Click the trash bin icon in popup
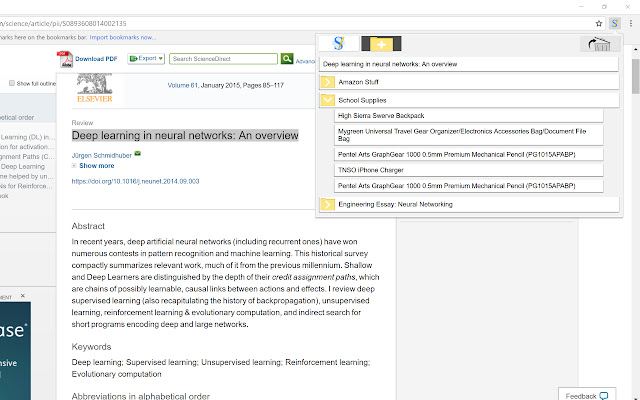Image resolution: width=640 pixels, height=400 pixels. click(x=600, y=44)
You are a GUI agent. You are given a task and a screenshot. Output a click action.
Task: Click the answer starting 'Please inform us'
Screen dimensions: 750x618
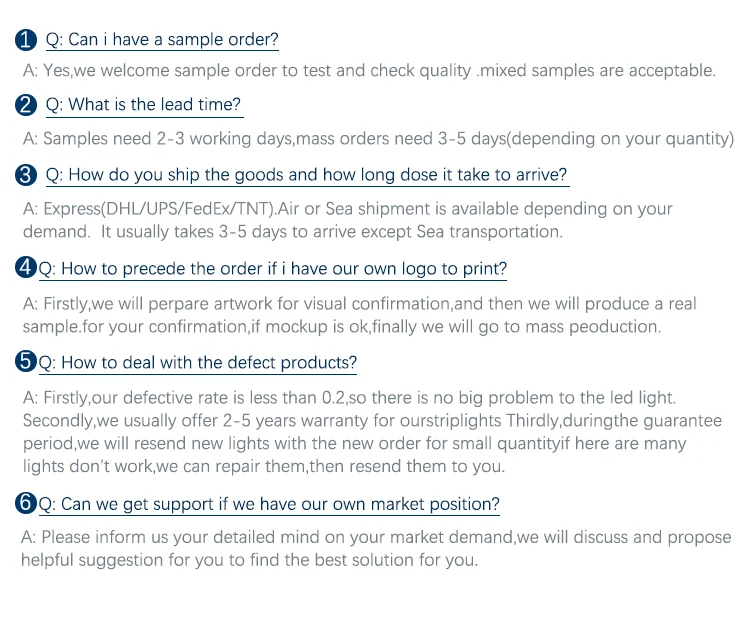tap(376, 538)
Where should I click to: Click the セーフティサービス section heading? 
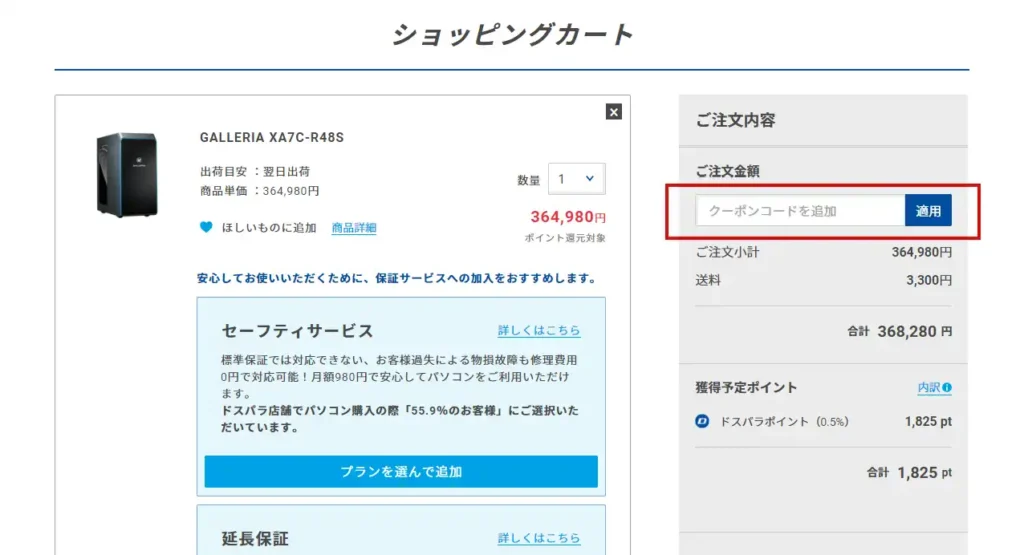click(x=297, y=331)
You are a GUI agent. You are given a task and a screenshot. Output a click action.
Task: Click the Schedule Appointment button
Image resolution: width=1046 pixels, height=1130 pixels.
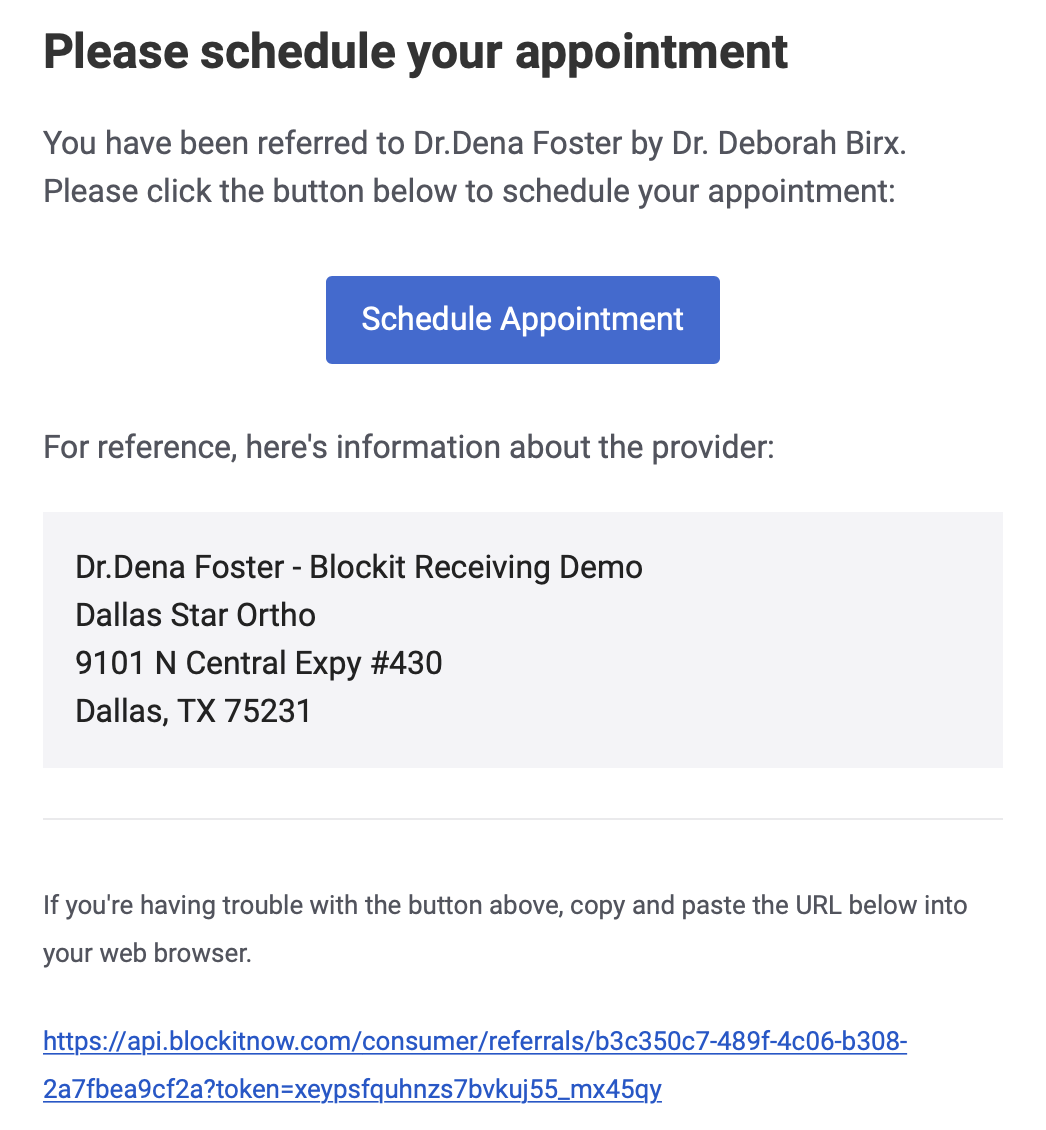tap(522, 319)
...
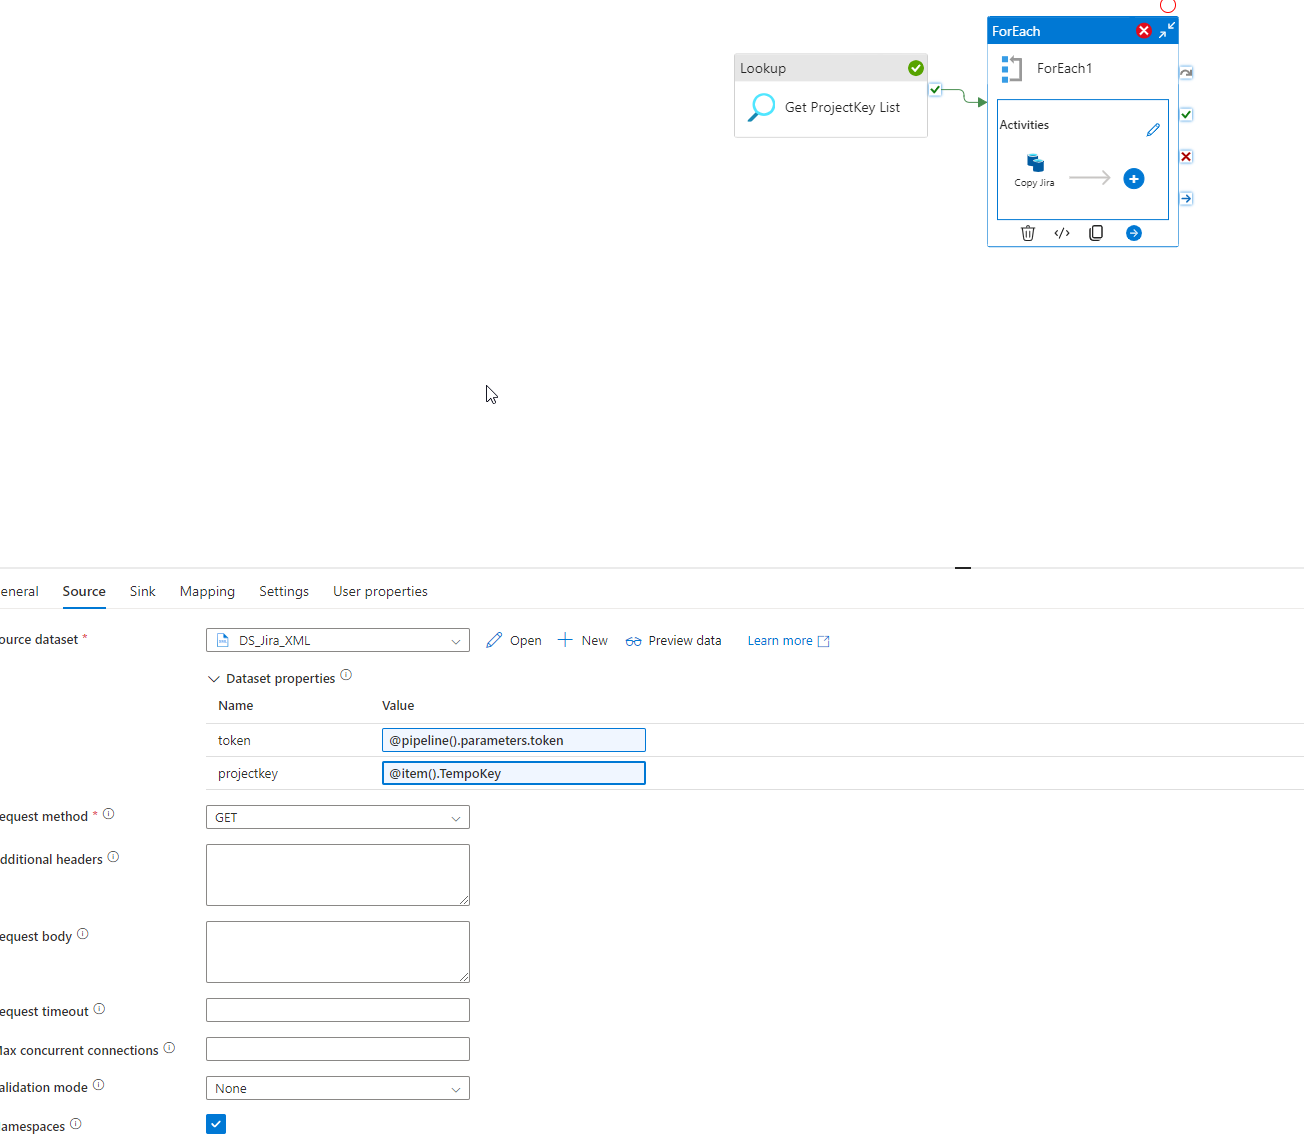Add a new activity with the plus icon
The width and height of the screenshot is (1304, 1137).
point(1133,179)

*Task instructions:*
A word-for-word reproduction is needed of the lines above from the line containing "Task: Click the answer" through the line containing "Task: Click the Schedule Appointment button", with both ends kept and no pictures.

*Result of this exercise:*
Task: Click the answer starting 'Please inform us'
Screen dimensions: 750x618
tap(376, 538)
Where should I click to: Click the セーフティサービス section heading? 
click(x=297, y=331)
You are a GUI agent. You are given a task and a screenshot. Output a click action.
Task: Click the Schedule Appointment button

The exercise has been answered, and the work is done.